> [WHAT IS REQUIRED]: Scan the entries below for the word "Switch". Copy out every line in which it occurs.

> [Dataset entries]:
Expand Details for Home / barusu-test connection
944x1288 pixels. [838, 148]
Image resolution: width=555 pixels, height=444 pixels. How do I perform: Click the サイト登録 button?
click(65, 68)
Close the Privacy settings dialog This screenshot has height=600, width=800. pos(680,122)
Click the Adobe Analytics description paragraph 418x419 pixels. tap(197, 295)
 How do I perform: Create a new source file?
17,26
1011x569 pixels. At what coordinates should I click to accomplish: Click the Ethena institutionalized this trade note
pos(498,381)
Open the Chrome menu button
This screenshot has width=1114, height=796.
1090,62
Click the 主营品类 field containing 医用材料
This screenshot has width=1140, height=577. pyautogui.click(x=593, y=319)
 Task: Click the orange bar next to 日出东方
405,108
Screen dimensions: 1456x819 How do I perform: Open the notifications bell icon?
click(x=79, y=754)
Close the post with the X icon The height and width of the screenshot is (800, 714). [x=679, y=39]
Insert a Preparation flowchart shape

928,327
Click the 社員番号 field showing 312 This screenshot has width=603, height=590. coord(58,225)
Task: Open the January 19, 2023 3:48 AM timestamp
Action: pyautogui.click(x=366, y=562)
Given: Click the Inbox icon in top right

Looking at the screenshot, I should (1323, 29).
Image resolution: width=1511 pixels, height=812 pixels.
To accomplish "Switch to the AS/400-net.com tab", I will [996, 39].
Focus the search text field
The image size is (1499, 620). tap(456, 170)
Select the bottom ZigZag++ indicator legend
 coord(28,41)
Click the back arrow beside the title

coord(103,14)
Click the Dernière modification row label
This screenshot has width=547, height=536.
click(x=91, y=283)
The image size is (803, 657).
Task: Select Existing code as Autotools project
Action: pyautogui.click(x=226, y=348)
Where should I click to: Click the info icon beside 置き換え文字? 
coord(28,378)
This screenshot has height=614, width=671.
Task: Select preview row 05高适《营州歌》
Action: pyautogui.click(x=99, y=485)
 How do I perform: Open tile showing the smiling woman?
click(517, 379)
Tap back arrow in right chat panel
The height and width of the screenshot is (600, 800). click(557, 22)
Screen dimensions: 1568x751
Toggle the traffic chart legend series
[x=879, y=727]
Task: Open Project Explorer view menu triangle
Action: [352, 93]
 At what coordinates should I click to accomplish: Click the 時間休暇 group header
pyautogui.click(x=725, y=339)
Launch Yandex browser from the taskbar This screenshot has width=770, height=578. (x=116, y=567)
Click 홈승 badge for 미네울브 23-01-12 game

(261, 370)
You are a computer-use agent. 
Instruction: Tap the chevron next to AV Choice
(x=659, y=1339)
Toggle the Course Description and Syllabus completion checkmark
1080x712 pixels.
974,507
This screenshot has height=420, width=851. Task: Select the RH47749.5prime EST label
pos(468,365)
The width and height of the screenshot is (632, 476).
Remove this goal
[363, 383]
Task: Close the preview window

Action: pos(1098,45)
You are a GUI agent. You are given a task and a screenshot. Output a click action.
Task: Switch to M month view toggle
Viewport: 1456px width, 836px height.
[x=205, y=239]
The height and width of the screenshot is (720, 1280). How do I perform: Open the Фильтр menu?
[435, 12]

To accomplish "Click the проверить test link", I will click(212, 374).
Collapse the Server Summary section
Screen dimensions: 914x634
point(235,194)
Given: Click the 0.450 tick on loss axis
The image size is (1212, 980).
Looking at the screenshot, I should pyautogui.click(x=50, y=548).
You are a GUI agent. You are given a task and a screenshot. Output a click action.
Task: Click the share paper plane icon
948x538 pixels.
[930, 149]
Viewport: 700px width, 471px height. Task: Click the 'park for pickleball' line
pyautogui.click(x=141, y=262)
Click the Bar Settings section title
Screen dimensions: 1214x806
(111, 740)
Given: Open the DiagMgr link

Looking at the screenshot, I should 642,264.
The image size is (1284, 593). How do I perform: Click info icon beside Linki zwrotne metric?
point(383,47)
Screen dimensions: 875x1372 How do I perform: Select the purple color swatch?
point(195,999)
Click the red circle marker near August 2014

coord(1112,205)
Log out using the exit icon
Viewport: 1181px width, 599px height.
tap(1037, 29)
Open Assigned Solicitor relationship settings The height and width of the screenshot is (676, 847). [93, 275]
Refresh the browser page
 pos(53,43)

> [RESPONSE TO THIS TASK]:
To accomplish "Switch to the AS/400-net.com tab", I will [996, 39].
Task: Switch to M month view toggle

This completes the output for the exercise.